How Loud is Your Office?

The average office isn’t likely to reach the levels that OSHA recommends hearing protection, but monitoring levels can still help you improve the working environment for your team.

Dr. Debra Trees, Audiology Supervisor at St. Peter’s Health Partners in Albany, NY, reminds us that people in our offices may already have some level of hearing impairment and may respond to noise differently. “Hearing loss is the third most prevalent health condition in the USA, after heart disease and arthritis. My patients with hearing loss are more affected by the noise of varying levels in their work environments. This affects their productivity and their satisfaction in the workplace.  When we address the noise issue for these employees, they are more productive and engaged.”

 

Noise Management Tips

Even if you’ve spent a small fortune on creating the perfect, open-air office, it’s not impossible to keep background noise at a reasonable level. These suggestions from our experts can have a positive effect on productivity, hearing wellness, and mental health.

  • Create dedicated “quiet” spaces. Give workers a chance to step away from the noise for a bit each day. Conference rooms should be made available for phone calls and meetings. Consider creating a respite room for those who need an opportunity to rest, recharge, and refocus their energy.
  • Utilize white noise. If you can’t get rid of noise, try masking it. White noise machines can be incredibly effective at blocking some of the more distracting elements of an open office and promote a calming work environment. If you can, allow workers to use noise-cancelling headphones.
  • Monitor noise. You don’t need fancy equipment to check sound levels. Many smartphone apps can do the job affordably.
  • Be accessible. Ensure that any meetings and trainings are accessible for all, including using microphones, speakers and visual enhancements and captions, if possible.
  • Create solutions for everyone. Noise levels affect each worker differently, and what may be distressing for one employee may not be noticeable to another. Encourage dialogue around noise in the office and make it easy for workers to bring their concerns to management. Enlist their help in coming up with ideas that work for everyone. Provide hearing protection when requested.

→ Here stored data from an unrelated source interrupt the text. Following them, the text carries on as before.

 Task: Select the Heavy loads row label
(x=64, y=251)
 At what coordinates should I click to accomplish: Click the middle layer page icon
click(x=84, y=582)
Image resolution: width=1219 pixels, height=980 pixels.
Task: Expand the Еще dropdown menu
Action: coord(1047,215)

Remember, not all offices—or workers—are the same. Your unique environment will require special handling. Bullock recommends HR teams and corporate leadership account for both objective data (such as direct sound level measurements, prior noise-related complaints or disability notices) and subjective analysis (such as employee surveys on noise impact). If they identify a potential issue, then it would make sense to explore small changes that can reduce these levels over time.